After being inactive over the first three weeks of the season, the Buccaneers finally gave their 2018 second-round pick an opportunity to play. While things didn’t exactly go exceptionally for Jones, as he rushed for just 29 yards on 10 attempts, his double-digit carries put him on fantasy radars. It’s worth noting that the rookie’s first game came against one of the best run defenses in the NFL, the Chicago Bears.
It’s tough to gauge what role Jones will play for Tampa Bay coming out of the bye week, but we’re going to break down the start-sit debate for fantasy football owners. At the very least, the Buccaneers back has a solid matchup on the surface.
Key Stats and Ronald Jones’ Fantasy Outlook
The first area we’ll break down for Jones is his matchup, as well as recent production. All information on fantasy points and statistics for defense vs. position are from ESPN.
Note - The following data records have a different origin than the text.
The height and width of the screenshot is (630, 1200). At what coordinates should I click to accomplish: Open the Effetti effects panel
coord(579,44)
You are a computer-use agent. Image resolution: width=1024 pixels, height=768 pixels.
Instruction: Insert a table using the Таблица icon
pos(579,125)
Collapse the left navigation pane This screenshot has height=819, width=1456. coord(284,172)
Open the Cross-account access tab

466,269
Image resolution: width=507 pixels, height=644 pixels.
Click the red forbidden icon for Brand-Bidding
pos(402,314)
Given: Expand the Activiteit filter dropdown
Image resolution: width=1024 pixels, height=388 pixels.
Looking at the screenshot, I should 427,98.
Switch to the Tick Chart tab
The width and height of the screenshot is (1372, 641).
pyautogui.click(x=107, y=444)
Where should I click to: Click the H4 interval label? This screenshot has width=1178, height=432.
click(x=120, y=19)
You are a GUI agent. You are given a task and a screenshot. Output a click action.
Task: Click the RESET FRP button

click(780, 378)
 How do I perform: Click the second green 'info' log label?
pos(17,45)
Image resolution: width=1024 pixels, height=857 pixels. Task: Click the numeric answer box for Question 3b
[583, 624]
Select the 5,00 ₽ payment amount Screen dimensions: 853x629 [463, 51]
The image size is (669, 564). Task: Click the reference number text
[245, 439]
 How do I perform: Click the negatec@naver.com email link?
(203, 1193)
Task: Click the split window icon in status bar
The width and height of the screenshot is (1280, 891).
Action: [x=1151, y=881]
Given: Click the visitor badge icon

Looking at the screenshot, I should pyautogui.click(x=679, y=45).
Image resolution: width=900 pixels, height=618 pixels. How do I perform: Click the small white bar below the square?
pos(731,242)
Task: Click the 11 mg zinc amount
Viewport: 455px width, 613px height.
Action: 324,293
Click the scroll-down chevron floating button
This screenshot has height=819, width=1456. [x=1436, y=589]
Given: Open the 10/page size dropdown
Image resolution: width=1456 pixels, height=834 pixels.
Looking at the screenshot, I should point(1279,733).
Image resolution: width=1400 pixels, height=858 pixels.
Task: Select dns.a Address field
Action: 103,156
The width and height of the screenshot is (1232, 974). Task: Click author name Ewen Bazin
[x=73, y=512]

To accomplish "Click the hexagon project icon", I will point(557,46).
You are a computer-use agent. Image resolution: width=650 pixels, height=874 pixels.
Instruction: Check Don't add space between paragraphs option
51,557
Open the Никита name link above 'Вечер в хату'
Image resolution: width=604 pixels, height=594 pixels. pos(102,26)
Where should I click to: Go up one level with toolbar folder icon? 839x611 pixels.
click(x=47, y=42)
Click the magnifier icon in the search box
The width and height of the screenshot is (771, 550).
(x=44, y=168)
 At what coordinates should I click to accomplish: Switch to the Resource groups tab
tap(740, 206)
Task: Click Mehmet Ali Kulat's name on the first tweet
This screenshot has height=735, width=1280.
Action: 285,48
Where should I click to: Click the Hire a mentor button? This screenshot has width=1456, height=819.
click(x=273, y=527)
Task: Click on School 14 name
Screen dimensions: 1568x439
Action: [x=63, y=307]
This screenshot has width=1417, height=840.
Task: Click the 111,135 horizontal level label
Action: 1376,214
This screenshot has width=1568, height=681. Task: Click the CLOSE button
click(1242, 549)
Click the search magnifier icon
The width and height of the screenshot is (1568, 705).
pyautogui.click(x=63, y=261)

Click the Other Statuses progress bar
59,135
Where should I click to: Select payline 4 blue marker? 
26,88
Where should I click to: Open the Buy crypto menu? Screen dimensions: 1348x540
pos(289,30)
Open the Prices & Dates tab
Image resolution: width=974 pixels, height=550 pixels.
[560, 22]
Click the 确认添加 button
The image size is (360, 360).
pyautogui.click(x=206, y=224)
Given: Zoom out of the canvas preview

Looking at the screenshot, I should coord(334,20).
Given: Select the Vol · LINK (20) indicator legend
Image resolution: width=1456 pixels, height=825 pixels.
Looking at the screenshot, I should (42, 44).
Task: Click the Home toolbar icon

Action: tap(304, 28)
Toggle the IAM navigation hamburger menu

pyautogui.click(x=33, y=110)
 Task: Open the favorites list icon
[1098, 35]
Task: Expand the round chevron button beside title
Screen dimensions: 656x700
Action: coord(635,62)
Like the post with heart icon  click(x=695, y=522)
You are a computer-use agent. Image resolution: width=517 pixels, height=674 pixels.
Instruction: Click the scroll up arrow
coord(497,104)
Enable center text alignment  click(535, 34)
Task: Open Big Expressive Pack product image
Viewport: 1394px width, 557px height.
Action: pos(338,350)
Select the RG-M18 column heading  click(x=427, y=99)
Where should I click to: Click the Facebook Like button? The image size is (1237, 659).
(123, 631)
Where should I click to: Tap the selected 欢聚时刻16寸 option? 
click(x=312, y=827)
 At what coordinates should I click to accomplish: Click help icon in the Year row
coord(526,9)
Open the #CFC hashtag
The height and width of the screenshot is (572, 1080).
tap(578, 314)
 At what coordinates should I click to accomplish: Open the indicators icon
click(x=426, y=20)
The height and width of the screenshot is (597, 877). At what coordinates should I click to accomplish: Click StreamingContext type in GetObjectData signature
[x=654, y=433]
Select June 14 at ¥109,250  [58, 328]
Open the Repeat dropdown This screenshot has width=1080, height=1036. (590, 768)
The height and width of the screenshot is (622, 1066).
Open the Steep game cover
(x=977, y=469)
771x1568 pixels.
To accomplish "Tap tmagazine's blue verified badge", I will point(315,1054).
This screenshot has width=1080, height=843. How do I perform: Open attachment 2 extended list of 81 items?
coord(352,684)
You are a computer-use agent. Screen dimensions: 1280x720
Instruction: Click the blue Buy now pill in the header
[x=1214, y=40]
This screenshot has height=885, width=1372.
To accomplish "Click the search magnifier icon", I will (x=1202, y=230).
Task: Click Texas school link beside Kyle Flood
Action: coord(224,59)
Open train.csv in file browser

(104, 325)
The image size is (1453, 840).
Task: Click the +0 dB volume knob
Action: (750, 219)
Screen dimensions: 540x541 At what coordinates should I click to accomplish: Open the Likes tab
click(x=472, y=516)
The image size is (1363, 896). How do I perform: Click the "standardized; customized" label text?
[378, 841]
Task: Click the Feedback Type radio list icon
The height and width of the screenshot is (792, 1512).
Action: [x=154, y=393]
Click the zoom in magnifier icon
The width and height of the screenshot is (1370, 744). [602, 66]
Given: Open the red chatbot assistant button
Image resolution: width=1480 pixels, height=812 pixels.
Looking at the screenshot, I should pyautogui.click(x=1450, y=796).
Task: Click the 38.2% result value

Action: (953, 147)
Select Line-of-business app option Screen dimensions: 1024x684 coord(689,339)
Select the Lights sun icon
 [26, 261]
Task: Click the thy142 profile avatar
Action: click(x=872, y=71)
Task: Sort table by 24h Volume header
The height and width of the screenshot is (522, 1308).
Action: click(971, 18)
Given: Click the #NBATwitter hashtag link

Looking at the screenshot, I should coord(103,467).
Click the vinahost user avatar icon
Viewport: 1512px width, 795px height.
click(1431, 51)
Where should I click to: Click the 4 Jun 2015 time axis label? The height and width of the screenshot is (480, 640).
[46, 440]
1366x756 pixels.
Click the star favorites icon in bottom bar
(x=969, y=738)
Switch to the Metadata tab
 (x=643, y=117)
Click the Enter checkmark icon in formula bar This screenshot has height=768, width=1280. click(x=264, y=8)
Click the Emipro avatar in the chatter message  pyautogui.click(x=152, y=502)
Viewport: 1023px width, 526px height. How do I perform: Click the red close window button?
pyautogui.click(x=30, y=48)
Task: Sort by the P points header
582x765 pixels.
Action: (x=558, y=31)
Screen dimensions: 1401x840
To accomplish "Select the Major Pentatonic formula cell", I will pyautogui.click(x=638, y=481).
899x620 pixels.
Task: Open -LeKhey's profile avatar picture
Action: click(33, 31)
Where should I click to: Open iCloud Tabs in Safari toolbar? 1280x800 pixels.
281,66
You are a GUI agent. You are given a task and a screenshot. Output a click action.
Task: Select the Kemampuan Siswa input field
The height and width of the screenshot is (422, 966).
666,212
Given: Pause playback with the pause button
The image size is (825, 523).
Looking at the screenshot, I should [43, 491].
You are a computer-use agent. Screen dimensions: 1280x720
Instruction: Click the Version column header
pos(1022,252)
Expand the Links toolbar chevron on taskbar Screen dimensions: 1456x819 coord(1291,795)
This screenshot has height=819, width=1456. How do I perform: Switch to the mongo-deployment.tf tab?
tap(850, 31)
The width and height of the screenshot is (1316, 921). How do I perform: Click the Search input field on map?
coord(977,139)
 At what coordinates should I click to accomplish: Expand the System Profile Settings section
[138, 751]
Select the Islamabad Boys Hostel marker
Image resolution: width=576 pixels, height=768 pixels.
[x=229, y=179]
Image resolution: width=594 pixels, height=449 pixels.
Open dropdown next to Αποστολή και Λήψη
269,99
- Atlanta Falcons vs. running backs in 2018: 103 attempts, 443 rushing yards, 46 receptions, 385 receiving yards, seven total touchdowns (No. 3 most fantasy points per game)
- Jones totaled 20 offensive snaps out of 62 (32 percent) last game, per Football Outsiders
- Jones out-touched Peyton Barber 11-8 on fewer snaps
It seems the Buccaneers are hoping to see if the former USC running back can turn the corner and help the offense. While his workload in Week 4 wasn’t huge, it was enough to at least make him worth having on your roster. Tack on the fact that Barber has only totaled 148 yards on 50 carries (3.0 yards per carry) with no touchdowns, and it’s obvious a change is needed.
Should You Start or Sit Ronald Jones?
As appealing as the matchup against the Falcons is, I’m going to have a hard time pining for fantasy owners to use the rookie until he sees a larger workload. It may happen this week, but there’s also a chance he could see 20-25 snaps and not even hit 10 carries.
Essentially, it’s just a major unknown. With that said, I think in 14-team leagues or larger, you can justify Jones as a flex play if you’re left with very little (or nothing else) to work with. It’s not my favorite spot, but the Falcons have had a brutally tough time against running backs. It’s not unrealistic to think Jones could find the end zone in Week 6.